There’s something extra violative and victimizing about sex offenses, it seems, and, if a killing occurs in connection with a sex violation, ripples of revenge often dictate the fate of the offender and the victim’s family understandably wants every book published thrown at that offender and every other offender who has ever been dragged through a courtroom.

Currently, Minnesota’s approach to all this is to find some way to hide these men – mostly men , of course, and labeled Level Three offenders meaning at highest risk among others to re-offend – away in some dark hole of obscurity – by instituting civil commitment procedures – almost always successful and with little or no legal representation accorded the offender – to put them back into a prison-like setting, either up north at Moose Lake Correctional Facility or south in St. Peter State Hospital’s Criminal Wing.

But, if these offenders have served their prison time, where in the Constitution does it allow that their further incarceration or imprisonment is actually anything but double jeopardy – forbidden by this nation’s rule of law. Our system of laws does not allow imprisonment based on a presumption that crime may be committed in the future. That’s because we have no assurance, no evidence whatsoever, that a US resident is going to commit a crime. Any assumption along that line is pure speculation and taking a person’s freedom away is Constitutionally verboten.

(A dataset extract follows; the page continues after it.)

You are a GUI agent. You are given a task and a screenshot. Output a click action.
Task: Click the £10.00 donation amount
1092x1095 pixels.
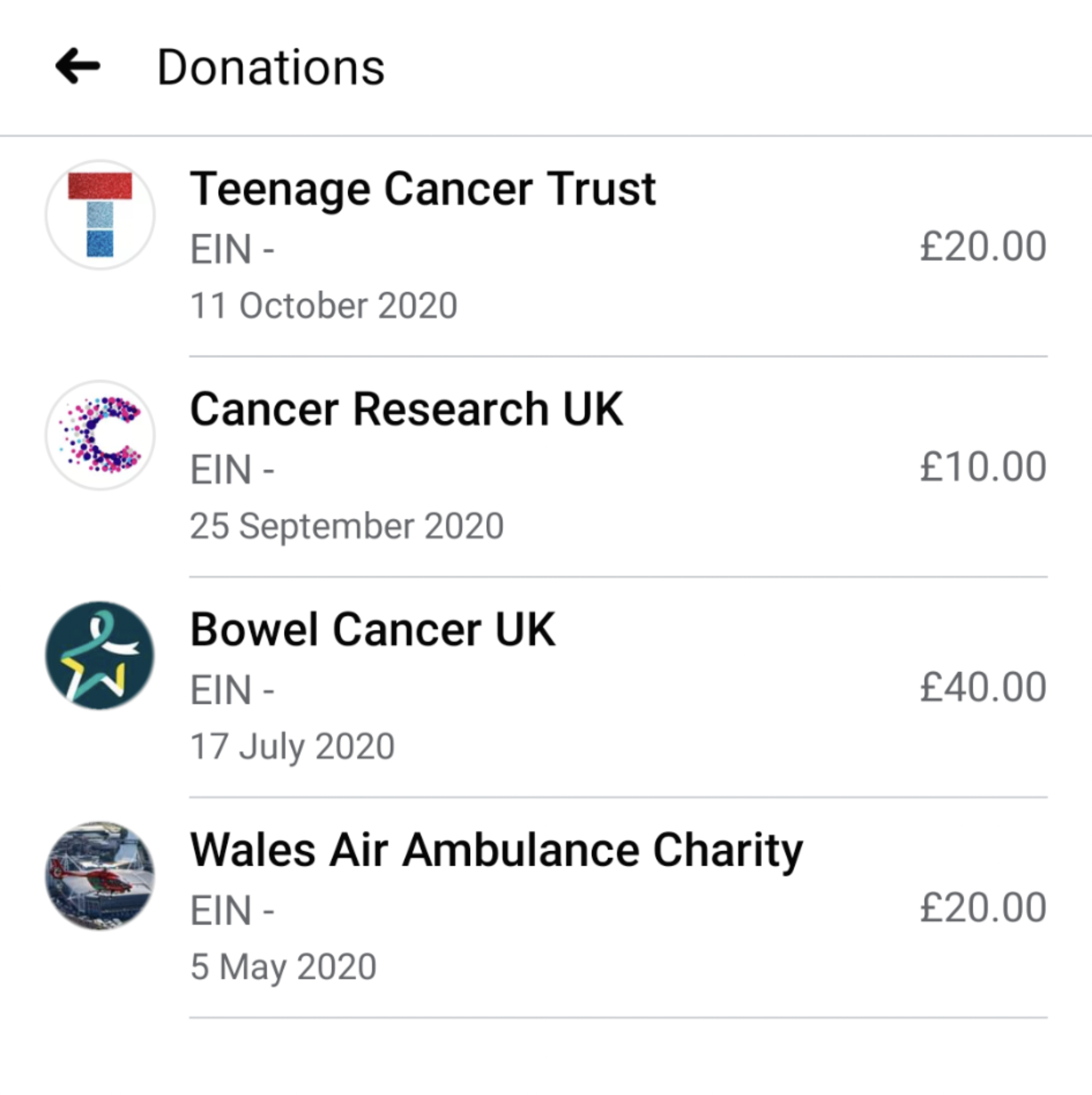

But, it’s happening anyway, and some courts have upheld what blatantly appears to be unconstitutional incarceration. Besides – this paranoia over sex offenses was born of just a few, highly visible and highly volatile sex crimes that led to the victims’ deaths, not at all based on the real numbers or the real facts surrounding most sex offenses, disgusting though they may be for all of us. Remember all the priests who, for generations and hundreds of years have been offending without real justice meted out. And, yet, even those offenses are not among the vast majority of sex crimes committed, admitted, punished and forgotten. In other words – most sex offenders know their victims and most offenders do not re-offend after serving their time behind bars or on probation.

And, yet, the treatment of sex offenders has become political blood sport for some segments of society and the legislature.

For those working within the system it’s a conundrum of major proportions. What to do with these guys? Can they ever be free? Do they deserve to be? What person who has served their time or paid their debt to society after conviction and imprisonment deserves to be automatically returned to custody simply because someone is afraid of the possibility of future behavior? You’ve heard of the police state? One of our guests calls this the Preventive State when we put people away anticipating bad behavior that may never occur. And how do victims and victim representatives look at this? What about those forced by law to sit in judgment and decide such fates?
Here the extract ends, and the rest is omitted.